PALERMO – I carabinieri di San Lorenzo hanno arrestato 5 persone, tutte responsabili in concorso tra loro del tentativo di furto in un supermercato di via Messina Marine.
Transitando sulla strada, i militari dell’Arma hanno notato 3 uomini entrare all’interno del deposito merci del supermercato e, quasi in contemporanea, altri due uomini all’esterno, parzialmente a volto coperto, che sorvegliavano la zona nei pressi di un veicolo parcheggiato poco distante, osservando l’eventuale arrivo delle forze dell’ordine.
A questo punto, dopo aver chiamato i rinforzi, i carabinieri hanno bloccato prima i due soggetti all’esterno, identificati in Francesco Palazzotto, 60enne, e Fabrizio Leonardi, 50enne: dopo la perquisizione, estesa anche all’auto d’appoggio, i militari hanno trovato una radio ricetrasmittente, guanti, fascia collo e 3 piedi di porco. Proprio durante queste fasi, Palazzotto ha tentato di disfarsi di una chiave gettandola sotto altri veicoli in sosta.
Ebbene, proprio il recupero di questa chiave ha permesso di aprire il lucchetto posizionato a chiusura del portone d’ingresso del deposito dove, precedentemente, gli altri 3 uomini avevano fatto accesso: il rapido intervento effettuato dai militari ha colto di sorpresa Salvatore Ferrante, 35enne; Filippo Raccuglia, 21enne; Salvatore Dragotta, 45enne, ancora con in mano piccone, martello e scalpello intenti a realizzare un buco nella parete per accedere nel supermercato.
Dopo averli bloccati, oltre ad un’altra radio ricetrasmittente sintonizzata con quella trovata nella disponibilità delle 2 vedette, in una borsa sono state trovate una bombola di gas e una di ossigeno collegate con 2 tubi a un cannello metallico, evidentemente da utilizzare per aprire la cassaforte custodita nell’attività commerciale.

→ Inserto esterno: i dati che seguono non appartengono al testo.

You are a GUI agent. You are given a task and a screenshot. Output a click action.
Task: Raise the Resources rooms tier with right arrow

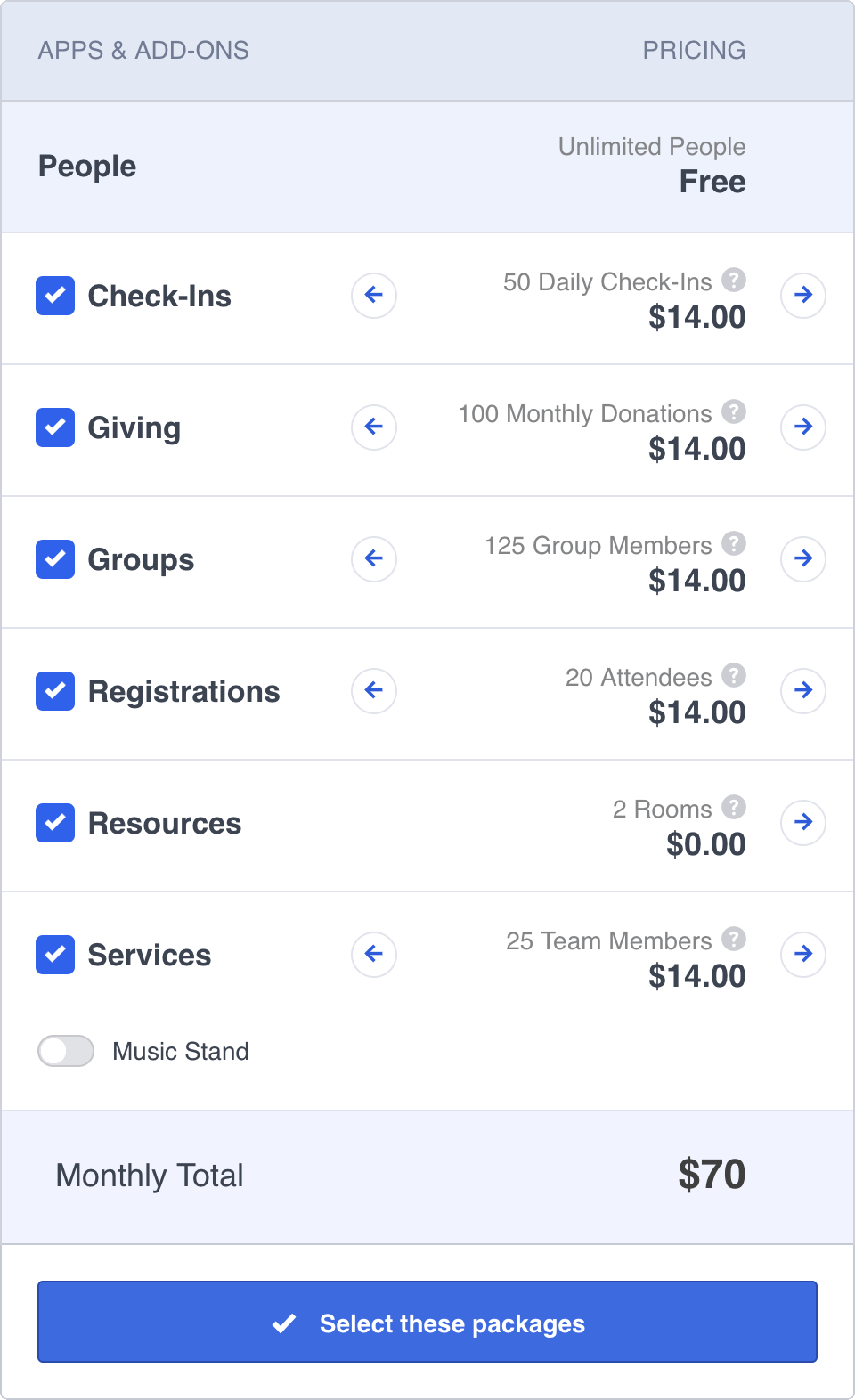click(x=803, y=822)
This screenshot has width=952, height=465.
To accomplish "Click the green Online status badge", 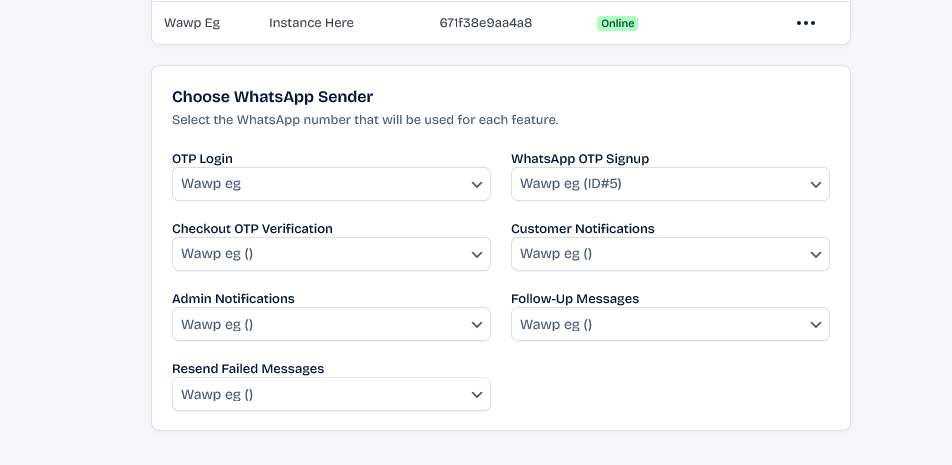I will (x=617, y=24).
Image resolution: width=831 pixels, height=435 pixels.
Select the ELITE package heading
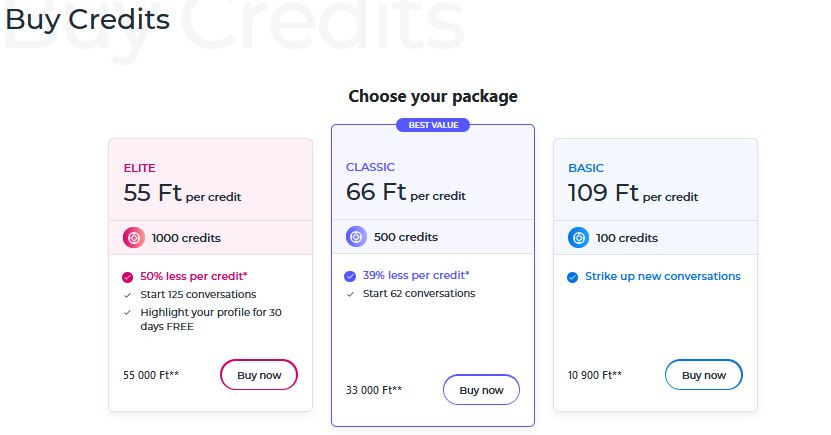tap(139, 168)
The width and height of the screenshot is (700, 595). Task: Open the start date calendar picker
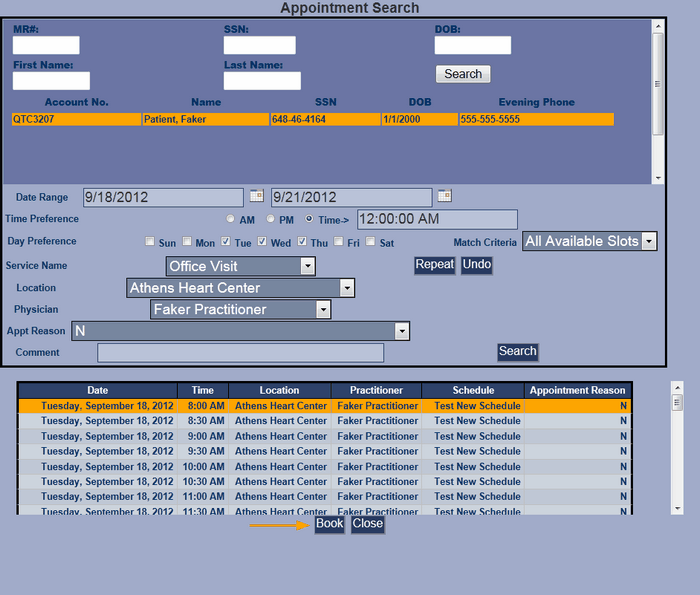(256, 196)
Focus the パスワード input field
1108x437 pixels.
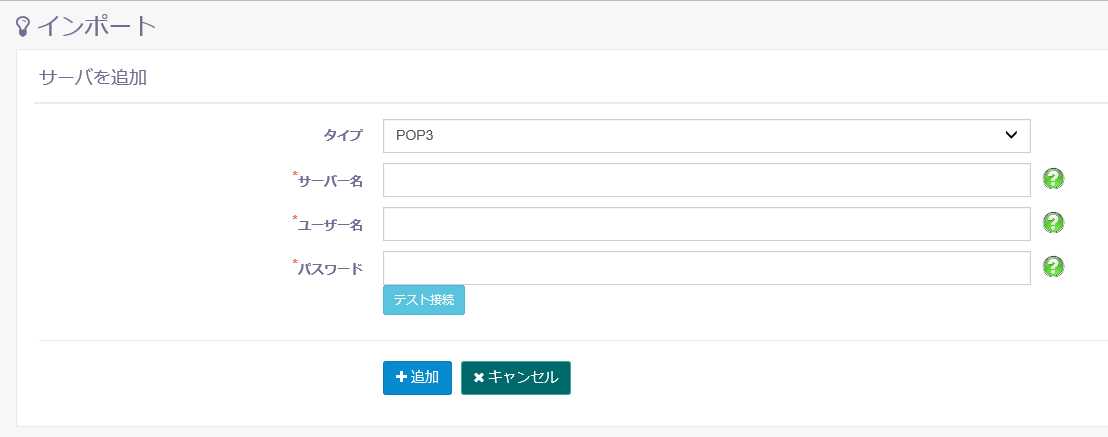(707, 267)
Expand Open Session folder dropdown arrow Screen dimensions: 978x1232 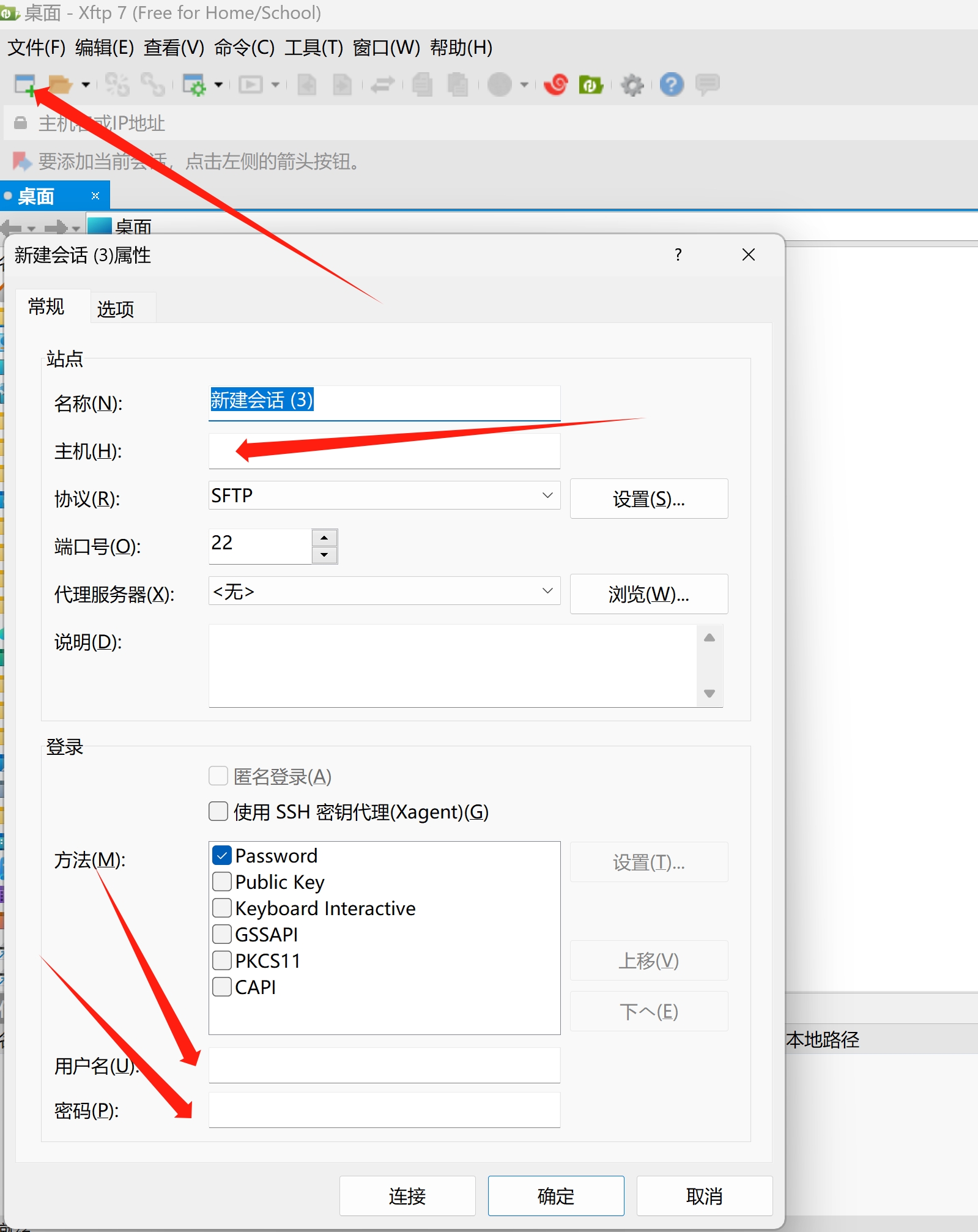[86, 84]
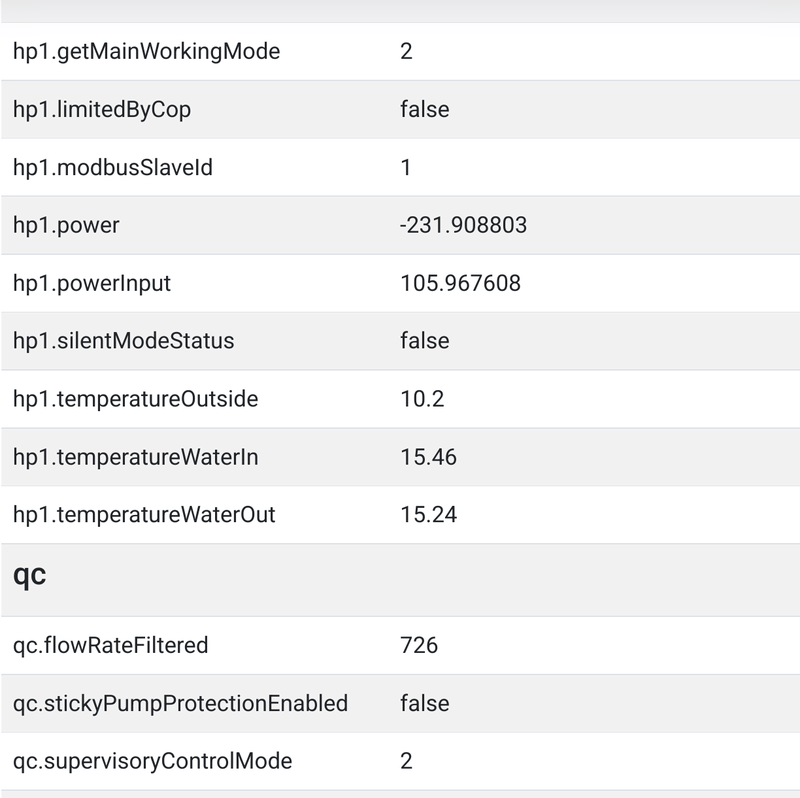This screenshot has height=798, width=800.
Task: Select the hp1.limitedByCop row label
Action: [x=102, y=109]
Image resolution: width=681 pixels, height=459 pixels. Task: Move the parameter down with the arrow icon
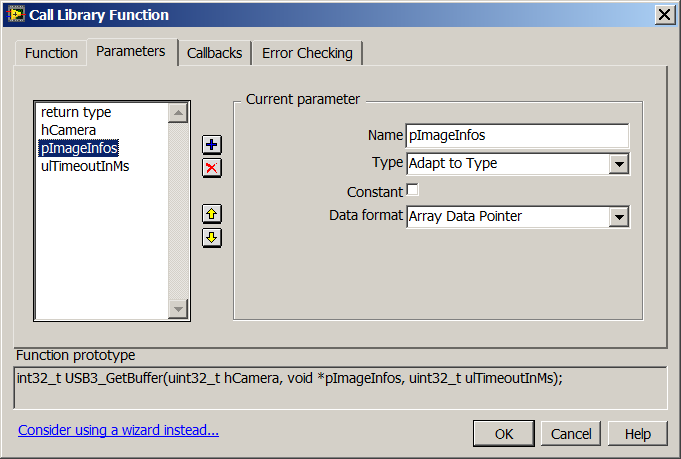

I 5 componenti della banda del buco, tutti con precedenti, sono stati arrestati per tentato furto aggravato in concorso e giudicati con rito direttissimo, al termine del quale sono stati sottoposti alla misura cautelare degli arresti domiciliari con braccialetto elettronico, così come disposto dal giudice in udienza.